Last actualization: 09 April 2026 - 08:22

Prices are accelerating, with highly uneven behaviour between regions

The intensification of the imbalance between supply and demand continues to exert upward pressure on house prices. In Q4 2025, the National Statistics Institute’s transaction price index recorded an annual increase of 12.9% (versus 11.3% in Q4 2024), while the appraisal value of unsubsidised housing rose at a rate of 13.1% in Q4 2025 (up from 7.0% in Q4 2024).

Although prices have accelerated in all regions, the pattern is highly varied, and it is possible to distinguish two large groups of provinces according to the rate of price growth. On the one hand, the most tourist-oriented provinces and the country’s main economic hubs – the Balearic Islands, Malaga, Santa Cruz de Tenerife, Valencia, Alicante, and Madrid, among others – recorded double-digit growth rates in both 2024 and 2025. At the opposite end of the spectrum, there is a second group of inland provinces with much more moderate price growth and where, in some cases, decreases were even observed in 2024. This is the case for Ciudad Real, Palencia, Orense, Jaén and Zamora.

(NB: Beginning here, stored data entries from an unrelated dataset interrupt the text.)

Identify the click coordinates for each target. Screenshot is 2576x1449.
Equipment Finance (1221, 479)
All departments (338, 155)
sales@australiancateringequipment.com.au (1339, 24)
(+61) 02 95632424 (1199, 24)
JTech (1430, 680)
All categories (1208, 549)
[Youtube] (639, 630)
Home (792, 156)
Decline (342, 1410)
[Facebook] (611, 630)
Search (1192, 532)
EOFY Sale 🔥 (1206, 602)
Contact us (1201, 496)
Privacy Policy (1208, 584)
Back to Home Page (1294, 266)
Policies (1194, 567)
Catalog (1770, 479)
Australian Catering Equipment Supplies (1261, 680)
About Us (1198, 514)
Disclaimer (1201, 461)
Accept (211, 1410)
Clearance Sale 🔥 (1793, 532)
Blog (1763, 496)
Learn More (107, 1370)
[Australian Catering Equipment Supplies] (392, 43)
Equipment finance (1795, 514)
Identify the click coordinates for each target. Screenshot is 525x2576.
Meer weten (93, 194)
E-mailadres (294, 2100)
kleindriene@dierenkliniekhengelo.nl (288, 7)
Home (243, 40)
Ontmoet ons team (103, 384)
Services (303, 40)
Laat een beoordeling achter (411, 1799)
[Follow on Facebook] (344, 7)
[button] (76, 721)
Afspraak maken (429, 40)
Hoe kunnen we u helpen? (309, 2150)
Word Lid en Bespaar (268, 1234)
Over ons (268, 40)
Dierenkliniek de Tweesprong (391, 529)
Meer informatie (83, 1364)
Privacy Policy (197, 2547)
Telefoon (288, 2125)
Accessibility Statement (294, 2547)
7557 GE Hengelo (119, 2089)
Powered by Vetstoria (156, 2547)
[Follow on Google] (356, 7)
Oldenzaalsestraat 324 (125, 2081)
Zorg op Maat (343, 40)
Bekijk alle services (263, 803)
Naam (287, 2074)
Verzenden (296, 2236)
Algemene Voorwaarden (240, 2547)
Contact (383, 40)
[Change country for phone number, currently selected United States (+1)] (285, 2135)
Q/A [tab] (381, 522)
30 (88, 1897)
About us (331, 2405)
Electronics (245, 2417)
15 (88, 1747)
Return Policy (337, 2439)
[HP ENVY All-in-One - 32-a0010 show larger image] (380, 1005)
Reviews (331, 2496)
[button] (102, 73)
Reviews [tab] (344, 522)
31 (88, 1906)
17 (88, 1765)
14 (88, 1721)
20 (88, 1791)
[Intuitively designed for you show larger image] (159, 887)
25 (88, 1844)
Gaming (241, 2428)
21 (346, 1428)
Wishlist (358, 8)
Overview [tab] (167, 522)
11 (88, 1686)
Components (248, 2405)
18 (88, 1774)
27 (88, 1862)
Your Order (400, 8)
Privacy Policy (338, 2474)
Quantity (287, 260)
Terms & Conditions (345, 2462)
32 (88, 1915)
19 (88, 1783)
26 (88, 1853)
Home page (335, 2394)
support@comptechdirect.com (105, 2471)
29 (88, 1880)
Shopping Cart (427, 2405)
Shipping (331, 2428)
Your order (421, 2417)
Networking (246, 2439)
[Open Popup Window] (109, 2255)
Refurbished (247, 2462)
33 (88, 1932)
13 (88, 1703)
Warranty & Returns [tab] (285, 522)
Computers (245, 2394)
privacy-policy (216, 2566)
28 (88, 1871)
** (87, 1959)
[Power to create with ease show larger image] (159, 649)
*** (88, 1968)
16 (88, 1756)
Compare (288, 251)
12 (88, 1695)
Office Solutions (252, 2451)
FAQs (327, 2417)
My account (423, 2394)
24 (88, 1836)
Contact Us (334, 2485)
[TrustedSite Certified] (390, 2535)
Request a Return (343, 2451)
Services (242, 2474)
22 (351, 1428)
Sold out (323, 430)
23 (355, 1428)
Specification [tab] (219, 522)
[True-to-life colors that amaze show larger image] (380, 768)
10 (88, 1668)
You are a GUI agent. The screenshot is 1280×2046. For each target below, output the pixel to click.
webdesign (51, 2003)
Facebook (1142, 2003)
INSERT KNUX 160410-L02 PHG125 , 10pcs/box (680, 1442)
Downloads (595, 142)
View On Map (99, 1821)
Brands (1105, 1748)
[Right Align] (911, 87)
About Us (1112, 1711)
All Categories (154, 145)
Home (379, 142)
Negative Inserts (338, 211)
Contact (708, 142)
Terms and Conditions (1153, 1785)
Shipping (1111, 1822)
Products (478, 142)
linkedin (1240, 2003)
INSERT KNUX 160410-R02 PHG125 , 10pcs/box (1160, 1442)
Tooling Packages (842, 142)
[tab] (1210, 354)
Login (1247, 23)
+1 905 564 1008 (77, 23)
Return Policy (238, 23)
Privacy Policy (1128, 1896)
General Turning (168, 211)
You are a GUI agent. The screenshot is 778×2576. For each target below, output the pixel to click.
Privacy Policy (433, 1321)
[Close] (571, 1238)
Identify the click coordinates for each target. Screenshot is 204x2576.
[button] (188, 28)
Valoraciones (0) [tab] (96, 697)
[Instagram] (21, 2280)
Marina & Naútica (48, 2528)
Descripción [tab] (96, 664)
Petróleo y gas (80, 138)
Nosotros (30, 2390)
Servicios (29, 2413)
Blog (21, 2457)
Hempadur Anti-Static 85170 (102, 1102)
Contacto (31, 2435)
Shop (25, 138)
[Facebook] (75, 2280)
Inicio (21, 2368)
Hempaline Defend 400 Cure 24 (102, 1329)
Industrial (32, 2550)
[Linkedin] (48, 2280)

House prices continue to grow rapidly and unevenly between regions

House price indicators

Last actualization: 09 April 2026 - 08:23

The intensification of the imbalance between supply and demand continues to exert upward pressure on house prices

We update our forecasts for Spain’s housing market

On the demand side, the factors that have been sustaining it over the past two years continue to show a robust tone: a favourable business cycle, with a solid labour market; high population growth driven by migratory flows; low interest rates, and a still relatively high savings rate, which gives some households financial leeway. However, the deterioration of housing affordability, especially in the major cities, could limit the realisation of some of the demand and encourage a shift towards metropolitan outskirts. In this context, in 2026-2027, sales could remain high, albeit slightly below the peaks of 2025 (see the table below).

On the supply side, the scenario assumes a gradual easing of the current bottlenecks and a moderate increase in new housing development. However, this will probably still be insufficient to cover the formation of new households.

Overall, house prices are expected to continue to grow in 2026-2027, albeit at slightly more moderate rates than in 2025, with significant territorial disparity: bigger increases in provinces where demand has so far been more restrained, and more moderate advances in the more dynamic markets, where signs of exhaustion are already evident.

House prices will continue to grow in 2026‑2027, albeit at slightly more moderate rates than in 2025

These forecasts may be affected by the outbreak of the war between the US and Israel and Iran. Although the impact will depend on the duration of – and the degree of disruption caused by – the conflict, a priori the risks are concentrated in the increase in construction costs and a possible deterioration in financial conditions and confidence. The rise in energy costs can be expected to push up the prices of energy-intensive materials – such as cement, ceramics and steel – in a sector already facing cost pressures. This could be compounded by a tightening of financial conditions if greater geopolitical uncertainty raises risk premiums or if inflationary pressures force the ECB to raise interest rates, making financing more expensive for developers and buyers. Finally, a potential deterioration in household and business confidence, although not the central scenario, could delay investment decisions and moderate housing demand.